You’ll use the stake to position the trunk in any direction you wish, which will give your plant that unusual exotic appearance.
To avoid any possible root damage, very gently press the wooden stake down into the soil alongside the trunk of your plant, and once you’ve wrapped the trunk the way you wanted to, tie it with wire or twine to one of the nearest holes that you’ve previously drilled in the pot.
Make sure you don’t tie the trunk with too much force, and always leave some extra room for the trunk to expand in size.
Phase Three – Branch Training
The next thing needed to be done is tying the branches of your plant.
This is achieved in the same manner as with the trunk, so when you envision in which direction you want your branches to go, tie them with wire and connect them with the holes you previously drilled in the pot.
Again, make sure you leave some extra room while wiring, so your branches can grow uninterrupted and without excessive constriction.
If you want your branches to be more horizontal, tie them down with more force, and if you want them in a more traditional vertical style, keep the bondage of that branch light.
Phase Four – Branch Pruning
As your canna-bonsai develops and becomes bigger, you’ll need to limit the number of branches by pruning them.
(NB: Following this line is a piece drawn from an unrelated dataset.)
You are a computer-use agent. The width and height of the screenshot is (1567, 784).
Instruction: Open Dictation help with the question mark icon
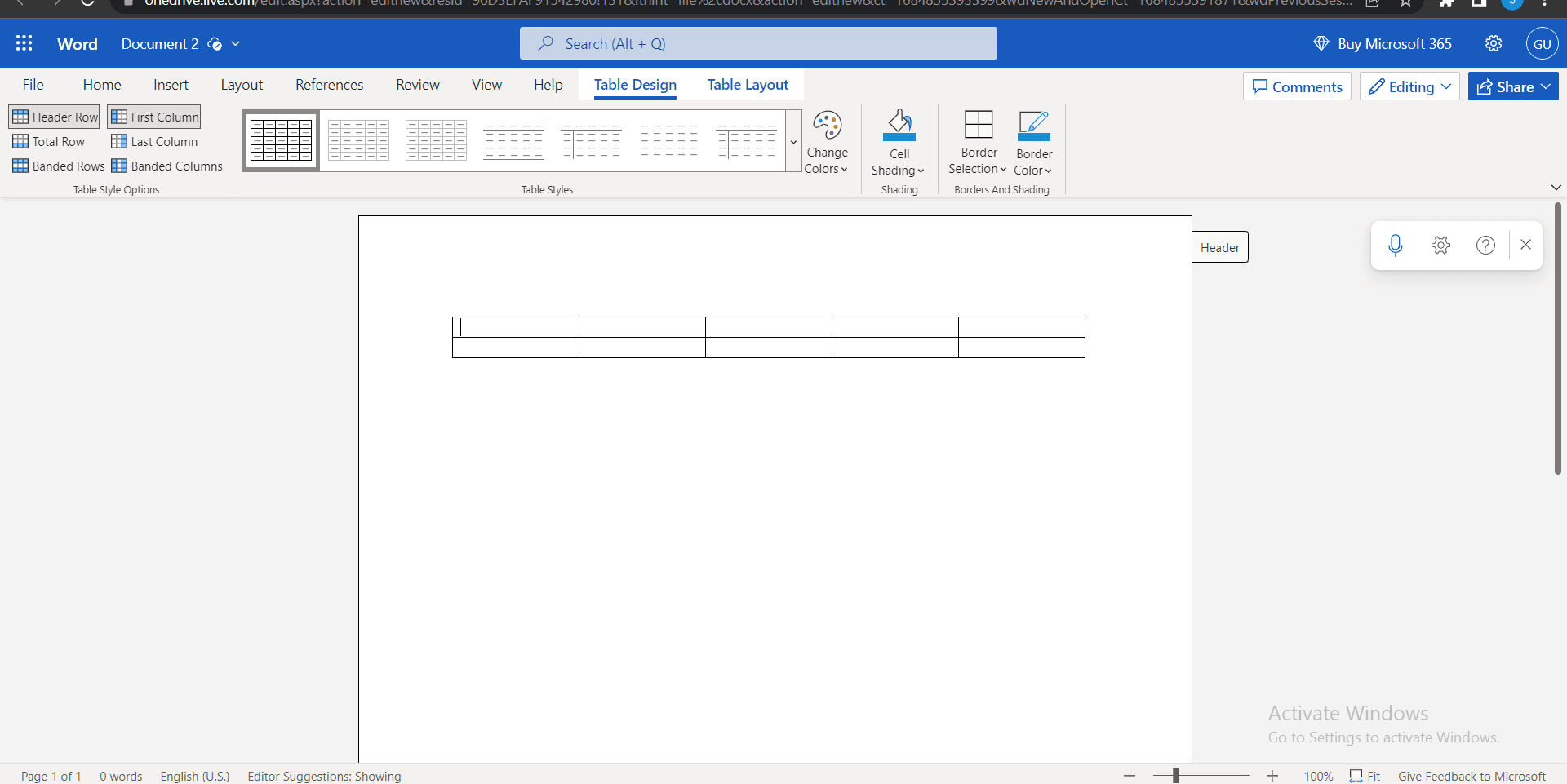(x=1485, y=245)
This will preserve that custom bonsai look, but at the same time it’ll preserve an optimal amount of airflow to your plant, preventing it to become too humid and develop any mold.
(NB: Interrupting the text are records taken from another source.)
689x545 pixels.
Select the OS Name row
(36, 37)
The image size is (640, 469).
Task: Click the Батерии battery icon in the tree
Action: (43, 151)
Just make sure you only prune the new offshoot branches, because you definitely don’t want to cut any important ones, as this will slow down the growth of your plant to a great extent.
Phase Five – The Harvest
Once your canna-bonsai reaches the flowering stage (you can determine this by viewing the trichomes on your buds), and when they turn creamy white, it’s time to snip them off.
Leave the fresh buds in a ventilated room to dry off, and once you can separate the stem easily from the branch, it’s time for curing.
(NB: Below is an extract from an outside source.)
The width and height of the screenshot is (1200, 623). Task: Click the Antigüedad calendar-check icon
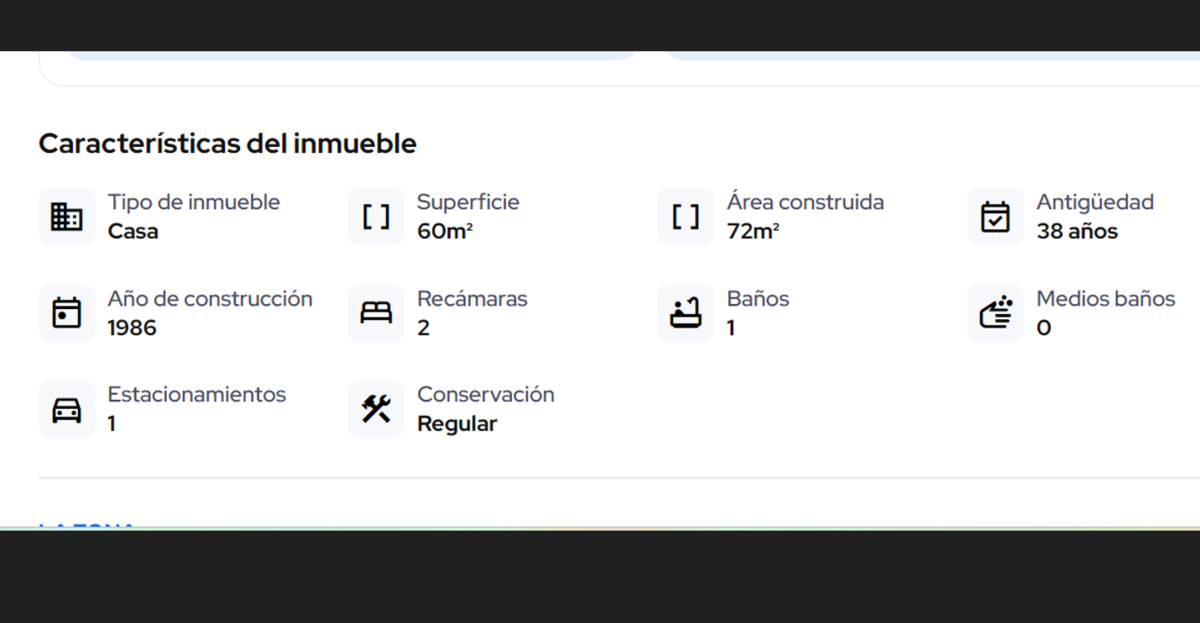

To properly cure a bud you’ll need an airtight glass jar. Place the buds in the jar and place your jar (or jars) in a dark dry space.
Double check that the buds don’t get too humid, and if that happens, just air out the jars and close the lid again.
You’ll recognize the end of curing once your buds become half dry (with the trichomes remaining still quite sticky), and in this phase you can start to puff your product.
Even now when it’s completely budless, you canna-bonsai will be a living breathing work of art.
It is also possible to keep your canna-bonsai alive for the next, and all other seasons to come. Let’s show you how you can extend the life of your plant, so it flowers for many years.
When the bonsai is ready to be cut, remove the top ⅓ of the plant (this is the area where all the massive buds will be).
The middle (or central) ⅓ of the plant needs to be heavily trimmed, and all the yellow old leaves should be removed.
And for the lower ⅓ of the plant, you shouldn’t remove the small buds from this section, because they are paramount for provoking the regeneration process.
Once you’ve completed all of this, it’s time to set your canna-bonsai into vegetative state, which means 18+ hours of light plus a substantial amount of nitrogen for kick-starting the vegetating phase.
Also note that your plant won’t require so much water as it did during the flowering phase, so water it once and repeat once it’s dry.
The regeneration will do wonders for the look of your canna-bonsai, because you won’t have to start nurturing a new one every time you harvest your buds, and believe me, they will only get more beautiful with time.
Unfortunately it’s possible that there will be a decrease in the potency of your buds after every flowering, but because the end-goal of a canna-bonsai isn’t really the punch your buds can deliver, but the time and effort you put into cultivating it, and a wonderfully intricate design of your plant.